## EXCERPTED TEXT
== Segment start ==

At the age of two, Cyndi Leach contracted the polio virus and as a result, became paralyzed from the waist down. However, Cyndi does not remember anything other than living with the effects of polio. She views her disability as part of who she is and has always found alternative ways to approach her goals.
“I’ve never felt that my disability is tragic. I learned at a young age that I could do anything I wanted to do, I just had to figure out different way to do it,” said Cyndi.
Cyndi grew up with a role model. Her father, a World War II veteran, was paralyzed on one side of his body after being shot in the head. He was both an inspiration and an example to her in how his disability did not define who he was.
“I grew up knowing that a disability doesn’t keep you from doing the things you want to do. He taught me how to be adaptive.”

== Segment end ==

## EXERCISE REQUIREMENTS
- A) Could you retype the passage about Cyndi Leach word for word, starting at "At the age of" and ending at "who he was."?
- B) Could you extend the passage about Cyndi Leach, picking up right after its last sentence?

## THE DATA
== Segment start ==

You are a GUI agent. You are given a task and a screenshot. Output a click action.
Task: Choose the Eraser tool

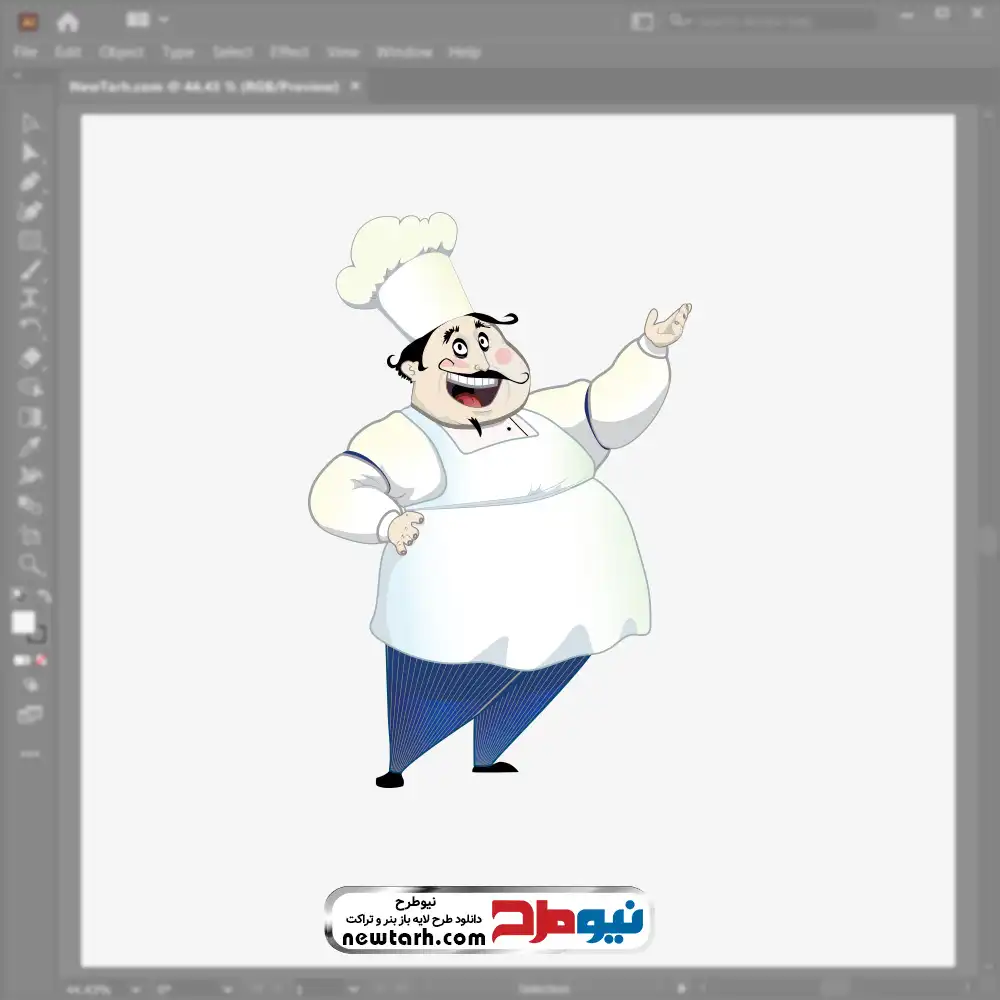[31, 357]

== Segment end ==

## ANSWER SET
- A)
At the age of two, Cyndi Leach contracted the polio virus and as a result, became paralyzed from the waist down. However, Cyndi does not remember anything other than living with the effects of polio. She views her disability as part of who she is and has always found alternative ways to approach her goals.
“I’ve never felt that my disability is tragic. I learned at a young age that I could do anything I wanted to do, I just had to figure out different way to do it,” said Cyndi.
Cyndi grew up with a role model. Her father, a World War II veteran, was paralyzed on one side of his body after being shot in the head. He was both an inspiration and an example to her in how his disability did not define who he was.

- B)
Cyndi remembers a fantastic childhood, one where her parents never overprotected her. They let her try things out for herself. When she was four years old, she started kindergarten in a school for the physically disabled where she was able to receive physical therapy on a daily basis.
In the fourth grade, Cyndi was mainstreamed into a public school. By 16, she learned to drive and landed her first job. Cyndi mentioned that she was fortunate enough to have great bosses who were willing to make the adjustments she needed to succeed at work. Since her first job, Cyndi has worked with a variety of companies and organizations.
“I always went into an interview knowing I could do the job. I applied for positions that I knew I would be good at. Most of my coworkers embraced me and my skill sets and good attitude. I’ve always felt that I needed to do every job I held better than anyone else so that the companies would hire more people with disabilities in the future.”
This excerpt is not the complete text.